大仙市太田町駒場の伊藤大輔さん(25)は5年前、父親から「後を頼むな」と、これからの生活と農業経営を託された。がむしゃらに、そして無我夢中で農業と向き合ってきた大輔さんは現在、父が栽培してきた水稲2.4ヘクタールや麦1ヘクタール、大豆30アールを受け継いだ。地元の産業用無人ヘリコプターのオペレーターや大豆生産組合の一員として、地域と農業を支える担い手としても活躍している。

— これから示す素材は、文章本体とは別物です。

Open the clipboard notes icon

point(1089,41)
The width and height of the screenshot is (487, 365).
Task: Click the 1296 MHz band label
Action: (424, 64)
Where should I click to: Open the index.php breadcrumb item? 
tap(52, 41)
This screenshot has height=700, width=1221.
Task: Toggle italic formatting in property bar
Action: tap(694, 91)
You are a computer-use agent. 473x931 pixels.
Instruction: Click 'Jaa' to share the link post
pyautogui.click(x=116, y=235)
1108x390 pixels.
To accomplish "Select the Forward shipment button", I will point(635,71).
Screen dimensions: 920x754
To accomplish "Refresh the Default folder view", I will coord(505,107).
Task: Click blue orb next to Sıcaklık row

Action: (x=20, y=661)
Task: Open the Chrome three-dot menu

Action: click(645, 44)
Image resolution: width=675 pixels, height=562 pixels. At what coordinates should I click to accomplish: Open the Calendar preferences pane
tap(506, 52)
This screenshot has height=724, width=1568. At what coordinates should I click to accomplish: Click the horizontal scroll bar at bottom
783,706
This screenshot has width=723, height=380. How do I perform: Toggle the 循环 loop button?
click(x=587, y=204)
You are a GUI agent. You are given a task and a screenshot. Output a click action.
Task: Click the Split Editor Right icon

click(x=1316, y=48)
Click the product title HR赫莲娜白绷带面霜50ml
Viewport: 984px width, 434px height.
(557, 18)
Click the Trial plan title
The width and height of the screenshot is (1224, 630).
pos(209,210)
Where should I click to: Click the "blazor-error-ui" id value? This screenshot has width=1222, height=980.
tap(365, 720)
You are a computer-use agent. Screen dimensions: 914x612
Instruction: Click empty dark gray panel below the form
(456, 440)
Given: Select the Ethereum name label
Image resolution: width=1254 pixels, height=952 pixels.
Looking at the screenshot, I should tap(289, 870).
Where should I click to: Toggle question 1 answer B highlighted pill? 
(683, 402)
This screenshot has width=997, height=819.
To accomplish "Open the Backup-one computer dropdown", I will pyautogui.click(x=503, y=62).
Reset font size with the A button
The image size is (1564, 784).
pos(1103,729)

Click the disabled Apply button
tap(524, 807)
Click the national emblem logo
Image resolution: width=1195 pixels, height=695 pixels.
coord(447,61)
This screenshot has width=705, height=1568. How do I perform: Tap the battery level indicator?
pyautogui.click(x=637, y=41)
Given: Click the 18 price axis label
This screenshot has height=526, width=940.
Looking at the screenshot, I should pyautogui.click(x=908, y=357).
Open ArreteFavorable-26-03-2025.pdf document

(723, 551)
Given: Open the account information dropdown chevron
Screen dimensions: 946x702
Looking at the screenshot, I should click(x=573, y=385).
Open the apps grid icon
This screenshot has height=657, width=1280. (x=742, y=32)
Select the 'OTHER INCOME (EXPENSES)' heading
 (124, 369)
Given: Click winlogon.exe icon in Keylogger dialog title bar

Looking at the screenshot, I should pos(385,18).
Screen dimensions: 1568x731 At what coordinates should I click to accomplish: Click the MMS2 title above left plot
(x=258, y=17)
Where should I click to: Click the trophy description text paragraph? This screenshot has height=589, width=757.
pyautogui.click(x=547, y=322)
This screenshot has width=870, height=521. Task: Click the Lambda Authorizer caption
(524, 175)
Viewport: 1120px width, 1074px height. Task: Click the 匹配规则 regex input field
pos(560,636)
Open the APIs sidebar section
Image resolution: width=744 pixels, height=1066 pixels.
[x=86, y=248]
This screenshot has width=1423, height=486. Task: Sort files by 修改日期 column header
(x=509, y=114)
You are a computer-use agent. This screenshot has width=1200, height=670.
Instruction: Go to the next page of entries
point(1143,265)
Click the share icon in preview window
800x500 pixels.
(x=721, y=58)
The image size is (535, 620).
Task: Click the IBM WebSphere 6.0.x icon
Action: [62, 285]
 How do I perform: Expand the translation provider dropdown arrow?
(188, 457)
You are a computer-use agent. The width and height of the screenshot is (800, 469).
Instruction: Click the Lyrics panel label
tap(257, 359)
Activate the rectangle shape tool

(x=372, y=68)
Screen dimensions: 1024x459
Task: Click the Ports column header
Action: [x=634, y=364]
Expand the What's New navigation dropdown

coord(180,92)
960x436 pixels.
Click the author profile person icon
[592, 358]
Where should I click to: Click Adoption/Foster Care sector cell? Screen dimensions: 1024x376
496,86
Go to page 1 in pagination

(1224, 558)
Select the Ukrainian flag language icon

農業経営を軌道に乗せた大輔さんだが、父が亡くなった当時は、家族を自分が守らなければという責任と使命に対するプレッシャーが強くあったという。「最初の頃は、何とかしなければいけないと言う一念で農業に取組んでいました。しかし、“一緒に頑張ろう”といってくれた家族の協力もあって何とか頑張ってこれた。最近では、天候や管理状況によって生育の良し悪しが変化する農業の厳しさや面白さが分かるようになり、農業経営に半信半疑だった自分の気持ちにも自信が持てるようになった」と語った。
将来については「農業という父の大切な財産を守るとともに、栽培面積を拡大し、成功であっても失敗であっても、農業が自分に与えるものを受け止め、そこから生まれる経験を人生の糧にしていきたい」と話す。
祖母、母、妻の支え、そして7ヵ月になる息子の父としての責任をまっとうしようと農業の道をまっしぐらに突き進む大輔さん。その道の先には必ずや明るい光が差し込むはずだ。